__Stated goal__. Copy the stretch of the park dog thread from "I'm especially cautious" through "and their permission.", renaming "citation" to "ticket" wherever it occurs.

__Text shown__.

#####

Yesterday in the park there was this very nice Santa Claus looking man with a fairly nice looking dog. But dang, I didn't want his dog around my kids, I can't keep all three kids from lunging at him & wanting to pull on him & scream in his face at the same time. Yet he insisted that his dog was friendly (big deal, I could care less) and that his dog should be allowed by our kids. It seems the only way to get friendly dog lovers to back off and call their dogs back is to be rude. No amount of being nice seems to get through, because the nicer I am about telling the person that we aren't interested in his/her dog, the more insistent the dog owner is that their dog is a saint and that my kids should play with the dog. Only after I resort to rudeness does the person "get" what I'm saying, and then they're ticked off at me. (I guess it doesn't matter that they've ticked ME off first?)

A couple of days ago, at the same park (which we love, BTW, and is our only park option w/in walking distance), there was a nice teenaged boy with his dog. Again, he didn't ask us for permission, he simply started having his dog interacting with our kids. That doesn't work for me.

My POV is, they're my kids, I don't know the dog owner, I don't know the dog, and I don't see how anyone would assume they have a right to force me to let my kids play with their dog. I don't get it, I really dont.

Is there some secret code-phrase I can use to politely stop these undesired advances right away?

ArmsOfLove
07-06-2005, 11:58 AM
Wow--I don't know what to say. I'd never force my dogs upon any child. My children are still uncomfortable about our dogs so they are kept apart much of the time. I guess I'd be rude and say, "Hey, get your dog away from my child!"

I'm especially cautious because cute little dogs is a lure technique for pedophiles :(

snlmama
07-06-2005, 12:05 PM
I don't allow my dog to run off his leash. It is illegal here and can get you a citation and a fine (I was told it is $200). And while he is the most gentle thing you've ever seen I don't normally let other people's kids pet him. And my kids are not allowed to pet other people's dogs w/o mine and their permission.
Any responsible dog owner knows and understands the reason for keeping dogs away from strange children. And anyone who knows anything about children knows the reasons for keeping them away and that they child could be afraid of dogs or allergic.
If they are rude enough to ignore a polite request, then be as firm as you have to and don't worry about being rude. THEY are the ones who are being rude.

Mother of Sons
07-06-2005, 12:08 PM
If you have to be rude, you have to be rude. You should be teaching your children animal safety though. You can teach them to stay away from animals.

I would never do that to someone. I don't want people around my dog and I don't even like it when people want to come up and pet her. It totally annoys me. I get especially annoyed if someone lets their kids just run up and fall all over my dog. That's not safe. I've never had the experience of someone wanting my kids to interact with their dog. Well except for my aunt who kept telling me that if my son would stop being afraid of her dog, the dog would stop lunging at him :rolleyes

Iarwain
07-06-2005, 12:09 PM
They do it for the same reason rude people of any type overstep. As a dog owner I try to keep my dog on a leash when we are out (sometimes I let her off if we're at the park and there's no one else there but I put her back on if another family arrives). If we are around children who want to pet her or if she wants to get a closer look I make eye contact with the parent and ask "is it OK for them to pet her?" and then keep a close hold on her. As a parent I am very, very cautious around strange dogs because sometimes unfamiliar dogs are unpredictable, especially around small children who move quickly and erratically. We have a rule that they are not to go up to or try to pet strange dogs unless I say it's OK. I repeat this rule loudly in front of other dog owners and head the kids off at the pass if they start heading towards the dog.

#####

Stored items:
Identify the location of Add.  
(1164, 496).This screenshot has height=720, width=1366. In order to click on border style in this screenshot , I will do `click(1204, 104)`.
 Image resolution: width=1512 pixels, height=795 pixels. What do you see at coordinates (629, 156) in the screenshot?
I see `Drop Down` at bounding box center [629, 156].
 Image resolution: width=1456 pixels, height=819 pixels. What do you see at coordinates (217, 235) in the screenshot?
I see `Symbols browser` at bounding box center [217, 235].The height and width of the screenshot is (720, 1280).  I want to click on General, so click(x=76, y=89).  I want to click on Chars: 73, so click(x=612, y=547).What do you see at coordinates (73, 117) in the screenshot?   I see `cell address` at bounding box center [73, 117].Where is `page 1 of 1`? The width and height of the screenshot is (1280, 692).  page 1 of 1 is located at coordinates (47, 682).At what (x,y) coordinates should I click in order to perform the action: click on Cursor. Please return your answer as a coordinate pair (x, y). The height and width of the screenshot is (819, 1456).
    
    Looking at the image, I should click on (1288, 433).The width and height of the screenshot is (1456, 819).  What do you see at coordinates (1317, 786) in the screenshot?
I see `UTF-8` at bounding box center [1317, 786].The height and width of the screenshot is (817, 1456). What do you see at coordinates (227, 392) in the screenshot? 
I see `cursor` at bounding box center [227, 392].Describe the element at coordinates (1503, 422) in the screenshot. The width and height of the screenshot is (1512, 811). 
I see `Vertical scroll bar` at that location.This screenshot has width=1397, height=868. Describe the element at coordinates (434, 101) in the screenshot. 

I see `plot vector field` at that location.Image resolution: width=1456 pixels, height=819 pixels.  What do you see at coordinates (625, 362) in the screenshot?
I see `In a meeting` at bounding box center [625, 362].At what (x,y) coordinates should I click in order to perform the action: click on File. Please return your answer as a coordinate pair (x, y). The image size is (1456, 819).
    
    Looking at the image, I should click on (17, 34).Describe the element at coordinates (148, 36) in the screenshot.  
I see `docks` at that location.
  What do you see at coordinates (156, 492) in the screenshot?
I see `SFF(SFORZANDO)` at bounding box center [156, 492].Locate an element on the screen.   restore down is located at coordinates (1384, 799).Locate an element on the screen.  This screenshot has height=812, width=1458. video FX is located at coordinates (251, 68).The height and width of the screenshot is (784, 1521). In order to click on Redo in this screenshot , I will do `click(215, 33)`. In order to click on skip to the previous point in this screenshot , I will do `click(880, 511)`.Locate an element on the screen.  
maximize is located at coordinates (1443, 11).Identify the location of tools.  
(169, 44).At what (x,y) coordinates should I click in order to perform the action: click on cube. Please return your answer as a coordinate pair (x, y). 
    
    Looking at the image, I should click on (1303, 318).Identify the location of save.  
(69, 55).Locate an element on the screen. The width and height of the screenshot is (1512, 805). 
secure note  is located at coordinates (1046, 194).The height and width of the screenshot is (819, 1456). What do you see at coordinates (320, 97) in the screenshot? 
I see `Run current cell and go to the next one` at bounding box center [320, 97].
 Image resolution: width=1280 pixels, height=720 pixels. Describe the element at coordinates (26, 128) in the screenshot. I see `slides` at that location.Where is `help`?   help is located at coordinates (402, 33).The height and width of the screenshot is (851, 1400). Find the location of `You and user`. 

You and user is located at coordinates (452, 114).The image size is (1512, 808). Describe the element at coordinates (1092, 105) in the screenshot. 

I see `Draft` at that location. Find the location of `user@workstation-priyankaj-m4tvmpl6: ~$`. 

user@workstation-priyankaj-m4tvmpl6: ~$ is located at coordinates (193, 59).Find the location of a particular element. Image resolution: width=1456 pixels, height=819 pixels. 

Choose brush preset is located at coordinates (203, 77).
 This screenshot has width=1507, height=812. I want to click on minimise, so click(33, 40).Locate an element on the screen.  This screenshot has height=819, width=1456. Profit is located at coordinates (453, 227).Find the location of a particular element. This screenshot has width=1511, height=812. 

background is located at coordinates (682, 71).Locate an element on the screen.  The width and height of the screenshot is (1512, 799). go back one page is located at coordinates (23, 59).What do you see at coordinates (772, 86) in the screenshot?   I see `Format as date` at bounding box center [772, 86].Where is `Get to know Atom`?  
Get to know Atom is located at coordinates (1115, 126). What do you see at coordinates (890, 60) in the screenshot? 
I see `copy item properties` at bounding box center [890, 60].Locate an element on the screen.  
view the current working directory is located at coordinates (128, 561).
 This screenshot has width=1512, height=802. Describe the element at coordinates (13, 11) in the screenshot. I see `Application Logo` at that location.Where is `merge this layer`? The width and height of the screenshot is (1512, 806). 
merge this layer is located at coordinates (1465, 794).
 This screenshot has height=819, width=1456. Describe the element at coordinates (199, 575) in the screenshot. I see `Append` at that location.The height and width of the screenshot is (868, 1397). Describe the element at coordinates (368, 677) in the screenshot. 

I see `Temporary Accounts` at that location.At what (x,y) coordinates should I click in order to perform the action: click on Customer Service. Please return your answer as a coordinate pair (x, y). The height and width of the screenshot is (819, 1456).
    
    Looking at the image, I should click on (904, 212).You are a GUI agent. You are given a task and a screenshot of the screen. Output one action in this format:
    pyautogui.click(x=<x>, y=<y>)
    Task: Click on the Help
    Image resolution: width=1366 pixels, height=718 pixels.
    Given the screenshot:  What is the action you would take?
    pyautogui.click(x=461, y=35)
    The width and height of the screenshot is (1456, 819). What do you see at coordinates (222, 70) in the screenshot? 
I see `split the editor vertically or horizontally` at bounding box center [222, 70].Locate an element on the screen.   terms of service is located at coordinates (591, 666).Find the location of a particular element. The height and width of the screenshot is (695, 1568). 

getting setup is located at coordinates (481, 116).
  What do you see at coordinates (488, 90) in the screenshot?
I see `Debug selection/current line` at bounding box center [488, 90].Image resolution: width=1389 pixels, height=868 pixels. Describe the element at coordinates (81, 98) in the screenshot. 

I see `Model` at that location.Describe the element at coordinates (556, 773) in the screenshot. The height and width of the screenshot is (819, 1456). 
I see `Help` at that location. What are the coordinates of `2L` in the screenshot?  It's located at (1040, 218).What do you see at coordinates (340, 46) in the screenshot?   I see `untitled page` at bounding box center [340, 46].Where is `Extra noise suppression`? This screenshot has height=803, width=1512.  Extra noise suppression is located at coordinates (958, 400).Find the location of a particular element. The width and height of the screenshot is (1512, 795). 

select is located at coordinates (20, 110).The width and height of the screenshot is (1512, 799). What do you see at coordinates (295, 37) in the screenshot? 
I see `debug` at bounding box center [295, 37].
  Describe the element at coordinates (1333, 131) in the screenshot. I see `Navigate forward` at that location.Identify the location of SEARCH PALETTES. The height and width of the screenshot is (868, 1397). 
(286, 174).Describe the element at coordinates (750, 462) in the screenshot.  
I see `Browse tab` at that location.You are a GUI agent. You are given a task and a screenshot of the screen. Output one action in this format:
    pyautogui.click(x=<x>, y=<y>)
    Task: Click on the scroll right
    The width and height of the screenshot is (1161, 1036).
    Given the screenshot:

#####

__Answer to the exercise__.
I'm especially cautious because cute little dogs is a lure technique for pedophiles :(

snlmama
07-06-2005, 12:05 PM
I don't allow my dog to run off his leash. It is illegal here and can get you a ticket and a fine (I was told it is $200). And while he is the most gentle thing you've ever seen I don't normally let other people's kids pet him. And my kids are not allowed to pet other people's dogs w/o mine and their permission.